Mariachi Arcoiris de Los Angeles is likely the very first openly LGTBQ Mariachi in history and is trying to use their music to break barriers in the music world. The group provides a safe haven for mariachi musicians identifying with the LGTBQ community who want to perform traditional Mexican regional music.
Traditionally mariachis are male dominated and considered to have a “machismo” stigma, meaning to have male chauvinism tendencies. Therefore a mariachi is not a place where someone of the LGTBQ community may feel comfortable or be themselves openly.
“We (gay mariachi musicians) needed a place where we were free from bullying, being made fun of, being talked about behind our backs, and discrimination,” said Carlos Samaniego, director of Mariachi Arcoiris. “Different type of things that all of us unfortunately have suffered.”
“The group also has members who are straight and considered allies,” Vasquez said. “It’s great to see they could play comfortably with us, and know that about us and they are not going to feel that their masculinity is being threatened or anything. It’s like helping out or being a part of any other mariachi. They go in there and play with no reservations.”
Females have been a part of the mariachi world since 1903 when the first documented female, Rosa Quirino, played in a mariachi band, but to some it is still uncommon to think of female mariachis. The first all-female group was the Las Adelitas formed in 1948 and was directed by a male. Today only about thirty all female mariachi reside in the U.S. Mariachi http://articles.latimes.com/2014/mar/05/local/la-me-mariachi-women-20140306
Arcoiris welcomes women and is proud to have the first transgender female in mariachi history, Natalia Melendez their violinist.

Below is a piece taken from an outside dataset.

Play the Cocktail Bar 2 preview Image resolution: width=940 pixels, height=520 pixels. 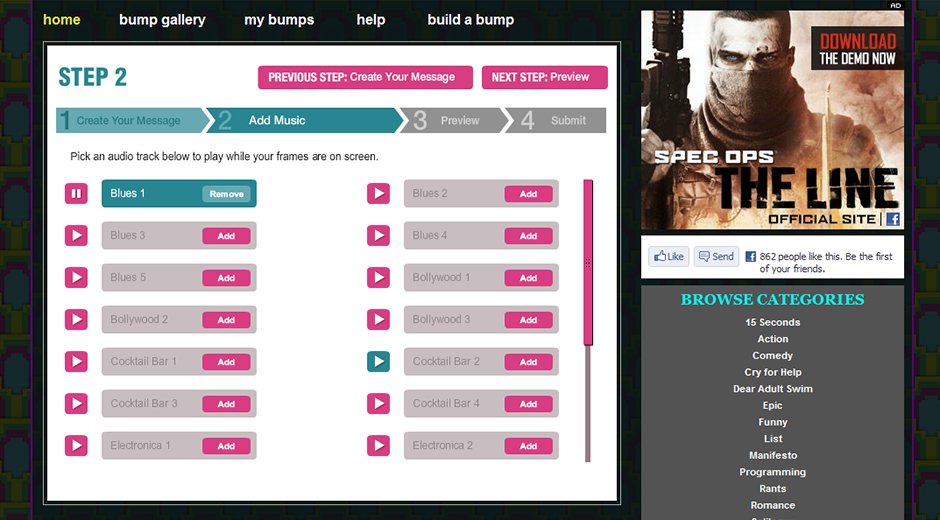[378, 362]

“There was a lot of obstacles I had to go through, to being comfortable and not even expecting to be in a leadership role to the world, and I’ve been blessed with that, Melendez said. “I’ve been given this kind of responsibility through everything that I’ve done.”
States such as California have legalized gay marriage, demonstrating that times are changing for the LGTBQ community in a positive direction.
“Your generation is more flexible, adaptable and open and not as concerned about rigid boundaries about sexuality and gender,” said Kathryn Sorrells, CSUN Communication Studies Professors. “I think those kind of performances are shifting for people in ways that I think are really helpful. Not everywhere, not all the time certain spaces are more open,”Sorrells.
Despite advances ,the LGTBQ community is uncertain under the new Trump administration and still continue to experience discrimination such as harassment, misgendered pronouns,denied basic public accommodations , homophobic comments, lack of protection, and exclusion from some areas in society.
But with artist and groups such as Mariachi Arcoiris de Los Angeles who use music as a tool to advocate for a change, there is a pot of gold at the end of the rainbow.
“Music and protest are going to continue to come together in really powerful and creative ways in the next decade.” Sorrells said.